Why Ontology Is the New Semantic Operating System for Large‑Model AI
The article argues that in the era of ever‑larger language models, enterprises lack a unified, computable, and evolvable semantic structure, and that ontology—recast as a semantic operating system—provides the necessary skeleton, guardrails, and actionable knowledge to make AI systems truly understand and execute business processes.
Problem Context
Recent industry focus on ever larger language models with longer context windows and stronger inference has revealed a new set of deployment problems: models can generate fluent text but often fail to understand business semantics, orchestrate tools correctly, or maintain consistent answers over time, scope, and role.
Key Insight from the OpenKG × DataFun Discussion
The participants concluded that enterprises do not lack model capability; they lack a unified, computable, and evolvable semantic structure that can bridge business, data, and technology.
Theoretical Background
Richard Sutton’s essay The Bitter Lesson argues that durable breakthroughs rely on search and learning that scale with compute rather than on hand‑crafted knowledge. Sutton criticises knowledge‑injection methods that are manual, costly, and hard to scale. Large models inherit hallucinations, logical, numerical, and spatiotemporal errors in high‑stakes domains such as law, medicine, finance, and governance.
Ontology as a Semantic Operating System
Ontology engineering is therefore re‑positioned as a “semantic operating system” that provides a skeleton and guardrails for large models, turning knowledge engineering into a computable, evolvable infrastructure.
Six Core Conclusions
1. Resolve internal ambiguity – Different departments describe the same business event with divergent definitions, vocabularies, and formats; a shared semantic structure aligns these perspectives.
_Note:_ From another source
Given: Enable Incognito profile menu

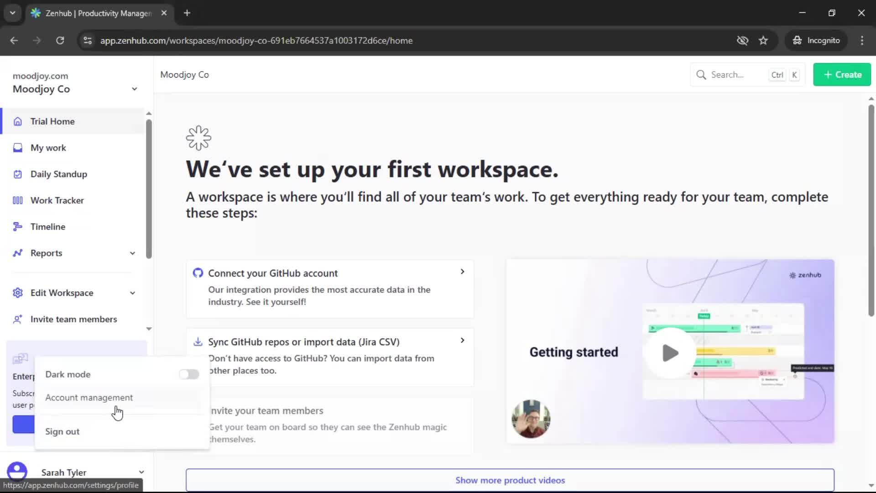Looking at the screenshot, I should click(x=816, y=40).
2. Enable models and agents to act in business scenarios – Without a common semantic base, large models and autonomous agents produce hallucinations and mismatches.
3. Static schemas cannot keep pace – Traditional data‑warehouse schemas become brittle as business processes evolve; approaches such as LPG/SPG (Semantic‑enhanced Programmable Graph) can absorb dynamic changes.
4. Ontology must become actionable – An “Actionable Ontology” connects concepts, constraints, APIs, and actions, allowing AI to execute rather than merely describe.
5. Becomes a private moat – A proprietary semantic layer encapsulates domain‑specific logic that generic models cannot replicate.
6. Timing matters – Delaying semantic‑layer construction risks missing ecosystem momentum; community willingness to collaborate determines success.
OpenKG Practice Insights
OpenKG demonstrates a modern knowledge stack:
SPG (Semantic‑enhanced Programmable Graph) unifies data, semantics, rules, and actions into an evolvable graph, turning ontology from a static definition into a dynamic execution layer.
KAG (Knowledge‑Augmented Generation) integrates structured knowledge with LLM reasoning; logical forms guide retrieval, decomposition, and solving, improving controllability and reducing hallucination.
SkillNet abstracts knowledge into reusable skill units, moving from “knowing what” to “knowing how” for complex task execution.
MemOS provides a memory operating system that manages long‑term memory, continual learning, and self‑update, enabling agents to evolve beyond one‑off queries.
Relevant repositories:
https://github.com/OpenSPG/KAG-Thinker
https://github.com/MemTensor/MemOS
https://skillnet.openkg.cn
Enterprise‑Level Agent Paths
Two representative implementation routes were identified:
Ontology‑first (e.g., Palantir) – Build a stable, auditable semantic skeleton first, then let models operate on top of it.
Model‑first (e.g., Claude‑related projects) – Treat a base model as the core and augment it with a Context Graph that attaches external knowledge, tool calls, and workflow orchestration for faster rollout.
Competitive agents are expected to fuse both: ontology supplies deterministic constraints and business rules, while the model provides creative reasoning and generation.
Organizational Challenges
The primary bottleneck is organizational rather than technical. Business units often lack motivation; cross‑department coordination costs are high; ROI is unclear; talent that spans business, data, semantic modeling, and AI is scarce; and legacy static ontology paradigms are too slow. Open‑source is presented as a pragmatic way to share the semantic base, reduce duplication, and accelerate ecosystem formation.
Conclusion
Enterprises will not be satisfied with models that only chat. They need an intelligent infrastructure that consistently understands business semantics, reliably executes processes, accumulates knowledge, and enforces constraints. Ontology is therefore not obsolete; it is becoming the semantic operating system that underpins AI‑enabled systems.